In either case, in directly encountering Leonardo’s art, drawing upon limited but salient biographical data and applying the principals of psychoanalysis, Freud introduced to the study of art a potentially powerful tool. Had he not abandoned his initial discoveries about childhood trauma and spent his genius on devising convoluted theories to explain hysterical symptoms, he might have come to more convincing conclusions about the life of Leonardo da Vinci and made an important contribution to the field of art history.
Bibliography
– Fermi, Eric. Art History and its Methods. New York: Phaidon Press, 2011.
– Freud, Sigmund. Leonardo da Vinci and a Memory of His Childhood. Translated by Alan Tyson. New York: W. W. Norton & Company, 1964.
– _____________. On Creativity and the Unconscious: Papers on Art, Literature, Love, Religion. Edited by Benjamin Nelson. New York: Harper & Row, 1958.
– _____________. “The Aetiology of Hysteria.” In The Assault on Truth: Freud’s Suppression of the Seduction Theory, by Jeffrey Moussaieff Masson. New York: Penguin Books, 1984.
– Italian-English Dictionary. New York: Barron’s Educational Series, 2007.
– Kandel, Eric R. The Age of Insight: The Quest to Understand the Unconscious in Art, Mind, and Brain, from Vienna 1900 to the Present. New York: Random House, 2012.
– Kultermann, Udo. The History of Art History. New York: Abaris Books, 1993.
– Onians, John. Neuroarthistory: From Aristotle and Pliny to Baxandall and Zeki.
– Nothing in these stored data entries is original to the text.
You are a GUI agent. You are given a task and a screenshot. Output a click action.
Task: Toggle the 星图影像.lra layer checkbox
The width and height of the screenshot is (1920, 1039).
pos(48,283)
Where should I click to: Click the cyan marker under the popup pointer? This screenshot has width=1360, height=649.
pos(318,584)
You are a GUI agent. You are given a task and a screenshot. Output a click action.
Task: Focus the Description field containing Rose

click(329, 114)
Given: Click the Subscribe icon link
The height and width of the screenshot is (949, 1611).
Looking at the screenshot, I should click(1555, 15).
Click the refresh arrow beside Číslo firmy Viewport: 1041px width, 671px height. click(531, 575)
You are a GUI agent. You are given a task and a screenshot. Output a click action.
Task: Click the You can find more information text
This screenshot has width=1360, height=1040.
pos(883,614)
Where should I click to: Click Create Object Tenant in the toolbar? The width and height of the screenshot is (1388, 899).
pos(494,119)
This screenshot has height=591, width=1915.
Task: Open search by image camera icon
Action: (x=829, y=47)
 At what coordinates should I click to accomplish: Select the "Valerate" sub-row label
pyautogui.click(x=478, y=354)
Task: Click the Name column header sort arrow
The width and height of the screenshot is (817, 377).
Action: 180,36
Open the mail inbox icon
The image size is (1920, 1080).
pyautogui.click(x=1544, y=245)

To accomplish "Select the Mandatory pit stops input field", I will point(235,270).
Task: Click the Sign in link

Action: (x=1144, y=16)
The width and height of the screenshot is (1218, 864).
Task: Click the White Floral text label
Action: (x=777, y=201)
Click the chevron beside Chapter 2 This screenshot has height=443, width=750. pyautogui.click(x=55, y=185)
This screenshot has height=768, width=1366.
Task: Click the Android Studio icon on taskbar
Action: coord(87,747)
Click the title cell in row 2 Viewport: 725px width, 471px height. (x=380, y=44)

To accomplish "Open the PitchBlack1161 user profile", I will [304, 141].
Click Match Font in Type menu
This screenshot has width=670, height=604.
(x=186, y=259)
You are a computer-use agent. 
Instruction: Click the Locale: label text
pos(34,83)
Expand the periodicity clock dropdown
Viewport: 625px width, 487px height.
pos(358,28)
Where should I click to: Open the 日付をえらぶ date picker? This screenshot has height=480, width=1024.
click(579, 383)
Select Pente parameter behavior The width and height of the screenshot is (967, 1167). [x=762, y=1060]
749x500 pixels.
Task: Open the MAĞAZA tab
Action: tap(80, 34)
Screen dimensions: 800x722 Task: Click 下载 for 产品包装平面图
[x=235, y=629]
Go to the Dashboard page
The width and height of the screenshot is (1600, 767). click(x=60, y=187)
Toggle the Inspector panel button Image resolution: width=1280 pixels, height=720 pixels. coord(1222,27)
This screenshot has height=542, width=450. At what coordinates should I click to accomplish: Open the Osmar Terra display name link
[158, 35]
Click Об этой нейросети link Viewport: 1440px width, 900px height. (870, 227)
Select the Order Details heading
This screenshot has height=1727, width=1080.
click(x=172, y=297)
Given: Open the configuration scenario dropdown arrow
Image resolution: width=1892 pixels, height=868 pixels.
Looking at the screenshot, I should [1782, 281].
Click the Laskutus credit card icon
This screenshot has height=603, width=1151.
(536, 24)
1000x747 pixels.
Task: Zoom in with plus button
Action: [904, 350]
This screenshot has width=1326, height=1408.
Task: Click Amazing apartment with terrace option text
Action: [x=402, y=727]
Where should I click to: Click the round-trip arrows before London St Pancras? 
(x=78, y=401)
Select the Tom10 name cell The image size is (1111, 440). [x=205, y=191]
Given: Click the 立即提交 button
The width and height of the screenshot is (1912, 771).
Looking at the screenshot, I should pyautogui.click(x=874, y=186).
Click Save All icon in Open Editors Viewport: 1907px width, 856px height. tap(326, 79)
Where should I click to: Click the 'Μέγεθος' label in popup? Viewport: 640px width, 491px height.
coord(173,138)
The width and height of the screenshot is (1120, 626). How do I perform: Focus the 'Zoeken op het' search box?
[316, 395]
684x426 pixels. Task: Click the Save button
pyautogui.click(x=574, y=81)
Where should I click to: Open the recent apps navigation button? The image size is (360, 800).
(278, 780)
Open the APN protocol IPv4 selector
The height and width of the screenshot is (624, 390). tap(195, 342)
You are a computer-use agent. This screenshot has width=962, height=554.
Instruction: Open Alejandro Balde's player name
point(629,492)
New Haven: Yale University Press, 2007.
– Sorensen, Lee, ed. “Eugéne Müntz” in Dictionary of Art Historians, www.dictionaryofarthistorians.org.
– _______________. “Jean Paul Richter” in Dictionary of Art Historians, www.dictionaryofarthistorians.org.
– _______________. “Walter Pater” in Dictionary of Art Historians, www.dictionaryofarthistorians.org.
– Simmons, Laurence. Freud’s Italian Journey. New York: Rodopi B. V., 2006.